▶ _Extracted entries_
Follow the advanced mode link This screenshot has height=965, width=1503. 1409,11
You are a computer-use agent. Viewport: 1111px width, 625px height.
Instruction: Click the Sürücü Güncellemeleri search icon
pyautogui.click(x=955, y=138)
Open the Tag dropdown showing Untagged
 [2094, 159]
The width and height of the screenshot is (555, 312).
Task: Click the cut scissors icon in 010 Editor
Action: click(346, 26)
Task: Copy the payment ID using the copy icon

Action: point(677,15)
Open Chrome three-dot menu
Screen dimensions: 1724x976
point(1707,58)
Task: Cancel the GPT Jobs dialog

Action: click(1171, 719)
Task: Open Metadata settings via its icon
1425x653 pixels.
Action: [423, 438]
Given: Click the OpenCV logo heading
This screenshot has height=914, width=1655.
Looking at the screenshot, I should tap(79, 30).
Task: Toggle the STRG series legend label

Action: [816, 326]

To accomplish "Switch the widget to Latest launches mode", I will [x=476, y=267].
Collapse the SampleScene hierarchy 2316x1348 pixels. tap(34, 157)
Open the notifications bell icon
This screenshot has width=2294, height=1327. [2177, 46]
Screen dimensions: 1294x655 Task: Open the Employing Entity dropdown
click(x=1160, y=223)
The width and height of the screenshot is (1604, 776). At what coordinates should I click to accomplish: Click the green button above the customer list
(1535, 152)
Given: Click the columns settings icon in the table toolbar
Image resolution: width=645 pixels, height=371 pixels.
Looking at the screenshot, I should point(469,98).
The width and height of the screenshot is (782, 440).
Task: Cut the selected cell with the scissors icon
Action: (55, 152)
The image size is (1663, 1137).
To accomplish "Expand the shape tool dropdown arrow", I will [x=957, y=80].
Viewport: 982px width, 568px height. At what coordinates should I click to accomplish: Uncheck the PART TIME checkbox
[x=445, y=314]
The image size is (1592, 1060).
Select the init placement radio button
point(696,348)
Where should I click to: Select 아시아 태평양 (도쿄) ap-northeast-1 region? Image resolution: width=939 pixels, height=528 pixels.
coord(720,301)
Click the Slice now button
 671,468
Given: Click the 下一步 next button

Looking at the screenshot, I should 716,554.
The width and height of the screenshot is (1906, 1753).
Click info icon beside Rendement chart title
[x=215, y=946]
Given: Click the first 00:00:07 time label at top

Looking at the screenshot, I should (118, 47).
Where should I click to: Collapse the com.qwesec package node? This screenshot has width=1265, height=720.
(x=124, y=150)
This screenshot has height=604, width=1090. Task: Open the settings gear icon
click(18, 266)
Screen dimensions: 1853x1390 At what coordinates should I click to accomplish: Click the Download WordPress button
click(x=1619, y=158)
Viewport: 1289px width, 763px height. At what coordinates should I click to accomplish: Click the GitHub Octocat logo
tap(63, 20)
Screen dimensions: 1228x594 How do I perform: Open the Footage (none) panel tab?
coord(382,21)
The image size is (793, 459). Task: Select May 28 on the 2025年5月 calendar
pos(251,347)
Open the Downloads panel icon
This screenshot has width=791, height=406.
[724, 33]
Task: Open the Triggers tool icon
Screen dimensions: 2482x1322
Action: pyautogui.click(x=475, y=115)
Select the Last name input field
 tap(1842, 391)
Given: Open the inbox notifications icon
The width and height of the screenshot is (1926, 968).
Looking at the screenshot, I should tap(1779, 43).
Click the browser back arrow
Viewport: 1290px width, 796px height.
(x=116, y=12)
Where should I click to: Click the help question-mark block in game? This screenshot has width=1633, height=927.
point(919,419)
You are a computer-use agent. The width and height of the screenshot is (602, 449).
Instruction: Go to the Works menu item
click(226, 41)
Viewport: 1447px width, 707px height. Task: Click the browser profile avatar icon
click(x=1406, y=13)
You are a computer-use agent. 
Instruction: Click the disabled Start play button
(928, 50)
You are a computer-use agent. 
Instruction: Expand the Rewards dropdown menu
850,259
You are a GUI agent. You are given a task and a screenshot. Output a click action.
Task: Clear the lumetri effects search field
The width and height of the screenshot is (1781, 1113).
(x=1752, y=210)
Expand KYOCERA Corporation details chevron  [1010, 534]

▶ _About this task_
Give back the whole of the data above, exactly as written.

▶ _Result below_
Follow the advanced mode link This screenshot has height=965, width=1503. 1409,11
You are a computer-use agent. Viewport: 1111px width, 625px height.
Instruction: Click the Sürücü Güncellemeleri search icon
pyautogui.click(x=955, y=138)
Open the Tag dropdown showing Untagged
 [2094, 159]
The width and height of the screenshot is (555, 312).
Task: Click the cut scissors icon in 010 Editor
Action: click(346, 26)
Task: Copy the payment ID using the copy icon

Action: point(677,15)
Open Chrome three-dot menu
Screen dimensions: 1724x976
point(1707,58)
Task: Cancel the GPT Jobs dialog

Action: click(1171, 719)
Task: Open Metadata settings via its icon
1425x653 pixels.
Action: [423, 438]
Given: Click the OpenCV logo heading
This screenshot has height=914, width=1655.
Looking at the screenshot, I should tap(79, 30).
Task: Toggle the STRG series legend label

Action: [816, 326]

To accomplish "Switch the widget to Latest launches mode", I will [x=476, y=267].
Collapse the SampleScene hierarchy 2316x1348 pixels. tap(34, 157)
Open the notifications bell icon
This screenshot has width=2294, height=1327. [2177, 46]
Screen dimensions: 1294x655 Task: Open the Employing Entity dropdown
click(x=1160, y=223)
The width and height of the screenshot is (1604, 776). At what coordinates should I click to accomplish: Click the green button above the customer list
(1535, 152)
Given: Click the columns settings icon in the table toolbar
Image resolution: width=645 pixels, height=371 pixels.
Looking at the screenshot, I should point(469,98).
The width and height of the screenshot is (782, 440).
Task: Cut the selected cell with the scissors icon
Action: (55, 152)
The image size is (1663, 1137).
To accomplish "Expand the shape tool dropdown arrow", I will [x=957, y=80].
Viewport: 982px width, 568px height. At what coordinates should I click to accomplish: Uncheck the PART TIME checkbox
[x=445, y=314]
The image size is (1592, 1060).
Select the init placement radio button
point(696,348)
Where should I click to: Select 아시아 태평양 (도쿄) ap-northeast-1 region? Image resolution: width=939 pixels, height=528 pixels.
coord(720,301)
Click the Slice now button
 671,468
Given: Click the 下一步 next button

Looking at the screenshot, I should 716,554.
The width and height of the screenshot is (1906, 1753).
Click info icon beside Rendement chart title
[x=215, y=946]
Given: Click the first 00:00:07 time label at top

Looking at the screenshot, I should (118, 47).
Where should I click to: Collapse the com.qwesec package node? This screenshot has width=1265, height=720.
(x=124, y=150)
This screenshot has height=604, width=1090. Task: Open the settings gear icon
click(18, 266)
Screen dimensions: 1853x1390 At what coordinates should I click to accomplish: Click the Download WordPress button
click(x=1619, y=158)
Viewport: 1289px width, 763px height. At what coordinates should I click to accomplish: Click the GitHub Octocat logo
tap(63, 20)
Screen dimensions: 1228x594 How do I perform: Open the Footage (none) panel tab?
coord(382,21)
The image size is (793, 459). Task: Select May 28 on the 2025年5月 calendar
pos(251,347)
Open the Downloads panel icon
This screenshot has width=791, height=406.
[724, 33]
Task: Open the Triggers tool icon
Screen dimensions: 2482x1322
Action: pyautogui.click(x=475, y=115)
Select the Last name input field
 tap(1842, 391)
Given: Open the inbox notifications icon
The width and height of the screenshot is (1926, 968).
Looking at the screenshot, I should tap(1779, 43).
Click the browser back arrow
Viewport: 1290px width, 796px height.
(x=116, y=12)
Where should I click to: Click the help question-mark block in game? This screenshot has width=1633, height=927.
point(919,419)
You are a computer-use agent. The width and height of the screenshot is (602, 449).
Instruction: Go to the Works menu item
click(226, 41)
Viewport: 1447px width, 707px height. Task: Click the browser profile avatar icon
click(x=1406, y=13)
You are a computer-use agent. 
Instruction: Click the disabled Start play button
(928, 50)
You are a computer-use agent. 
Instruction: Expand the Rewards dropdown menu
850,259
You are a GUI agent. You are given a task and a screenshot. Output a click action.
Task: Clear the lumetri effects search field
The width and height of the screenshot is (1781, 1113).
(x=1752, y=210)
Expand KYOCERA Corporation details chevron  [1010, 534]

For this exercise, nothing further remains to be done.